Another thing to look out for is a possible Twitter IPO. This appears a more likely avenue than an acquisition, which loomed as a possibility at this time last year.
Online News Content
Media companies are at the center of a fierce debate over how to best monetize digital content. In recent years, they swung from one extreme to another—first charging the consumer for access to content, then opening the floodgates to free, ad-supported content (with a few notable exceptions).

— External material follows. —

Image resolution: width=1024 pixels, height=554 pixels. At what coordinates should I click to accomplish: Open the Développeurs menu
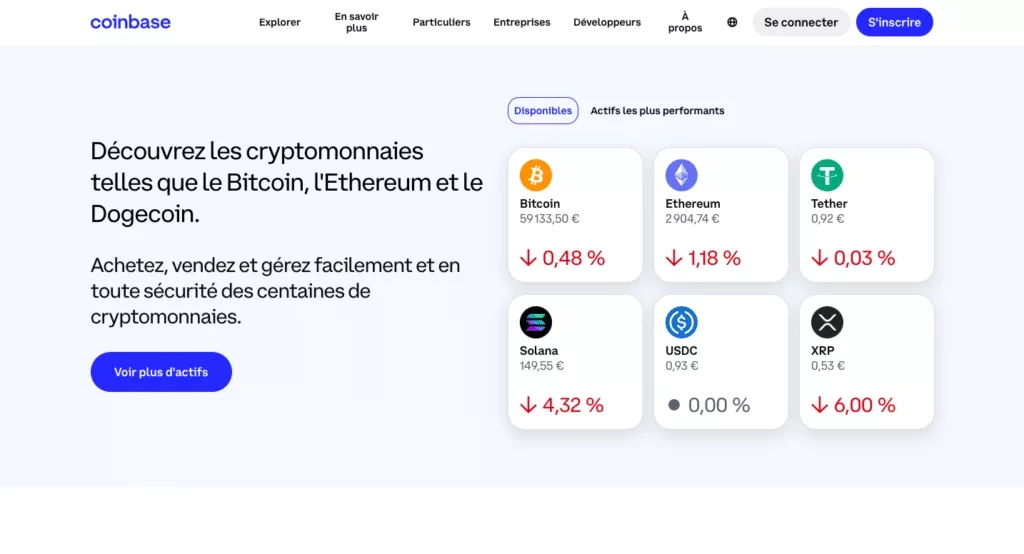(607, 22)
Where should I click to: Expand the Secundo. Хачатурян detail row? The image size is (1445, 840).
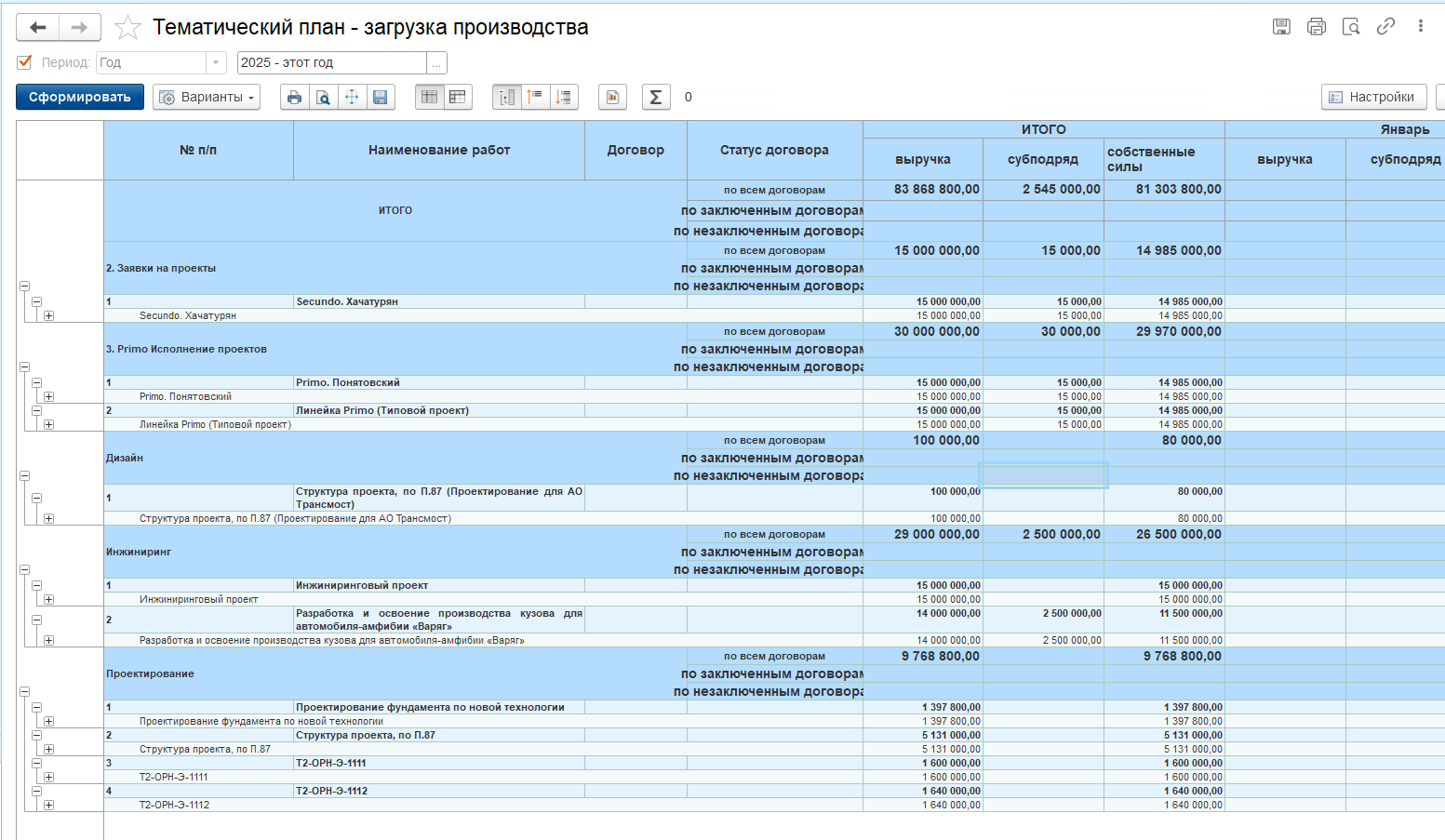pyautogui.click(x=48, y=315)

Now, some media entities with premium offerings are again contemplating paid-content experiments. As these play out in 2010, we’ll see what works and what doesn’t. Our prediction? Consumers will resist paid systems, and competitors will capitalize on the negative sentiment with ad-supported content. In the end, there will be islands of paid content (The Wall Street Journal, The New York Times) and hybrids of paid and ad-supported models, but on the whole, the digital media landscape will be predominantly ad-based.
Digital Video Convergence
One of the keys to transitioning the US home video audience from DVDs to digital streams and downloads will be the emergence of technology that bridges the gap between the computer and the TV. The Consumer Electronics Show in early 2010 will usher in TVs with direct Internet connectivity, or with on-screen access to content portals such as YouTube, Blockbuster and Netflix. As online video becomes intertwined with the living-room TV experience, download and streaming services will take on a prominent role in the home entertainment ecosystem.
Look to the 55+ Age Demographic for Internet Usage Increases
Internet usage will continue to rise, as consumers find more ways to access the Internet. The continuing proliferation of laptops, smartphones and Internet-enabled TVs, MP3 players and gaming consoles will be the main force behind this trend. Teens and young adults are already active Internet users with many devices. The change will be seen among adults ages 55 and older, many of whom have always had an interest in consumer electronics and now are discovering social networks and other media.
However, the number of Internet users will begin to stabilize, as penetration reaches 66% of the US population, or 205.3 million people. Year-over-year growth will slow from 3.3% in 2009 to 2.36% in 2013, reaching 70% penetration in four years.
Broadband standards in the US will be redefined by the Federal Communications Commission (FCC) in February 2010. The FCC’s current benchmark—which eMarketer uses—is an Internet connection of 200 Kbps in at least one direction. That falls an order of magnitude below global averages. The US does not even make the top 10 list of global “broadband leaders,” which measures household penetration and quality of connection. eMarketer will update its definition of broadband following the FCC’s decision in February 2010. The change may substantially affect estimates of US household broadband penetration, if cable and satellite connections—the dominant forms of digital broadband—prove slower than advertised.